The fact that it all might be real – that his mother had been taken over by something evil, something that wanted to cause him pain; that Jena had suffered from some otherworldly event as well – was almost too much to get his head around.
The idea of it being true was more exciting – no, more palatable – than the reality.
He pulled his computer out of the desk drawer and booted it up, manually transferring the video file from the camera and storing it in the cloud in a secure location under multiple decoy folders, alongside a bunch of videos of proven fake paranormal activities that he’d saved. That way, if anyone did find it, they would assume this one was a fake too.
Will put his computer away and held the camera in his hands for another moment, trying to decide what to do with it.

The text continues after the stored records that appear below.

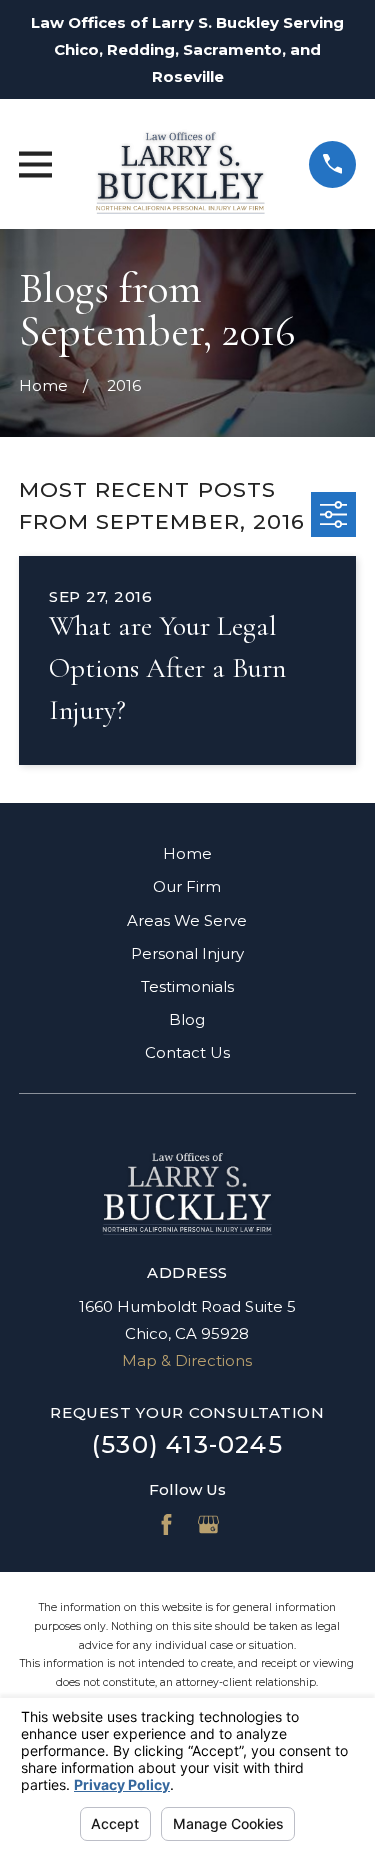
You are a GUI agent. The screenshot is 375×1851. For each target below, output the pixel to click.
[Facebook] (166, 1524)
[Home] (180, 164)
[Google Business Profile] (208, 1524)
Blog (187, 1019)
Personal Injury (187, 953)
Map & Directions (187, 1360)
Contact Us (187, 1052)
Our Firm (187, 886)
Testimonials (187, 986)
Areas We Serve (187, 920)
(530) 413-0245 (187, 1444)
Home (187, 853)
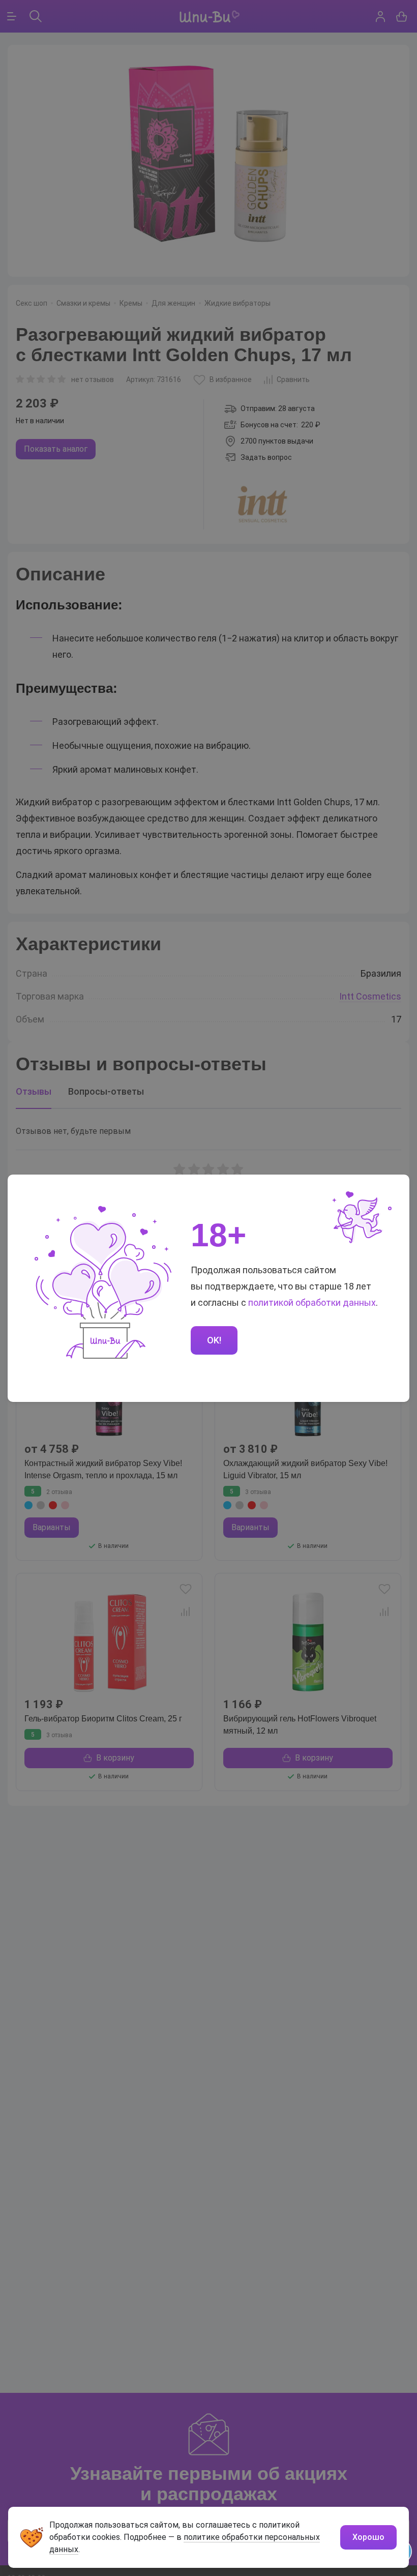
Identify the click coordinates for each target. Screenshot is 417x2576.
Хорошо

He had the evidence that he’d craved; did he need to see more?
Did he want to run the risk that Jena might find his equipment on another day?
He pulled the drawer back open and shoved the camera in alongside the computer, and then set to work packing up the rest of the stuff into cases and stashing it all under the desk. He’d figure out what to do with it later – what to do with this revelation later – but right now there was a huge mess on the floor and he felt like he owed it to Jena to clean it up before anyone else found it.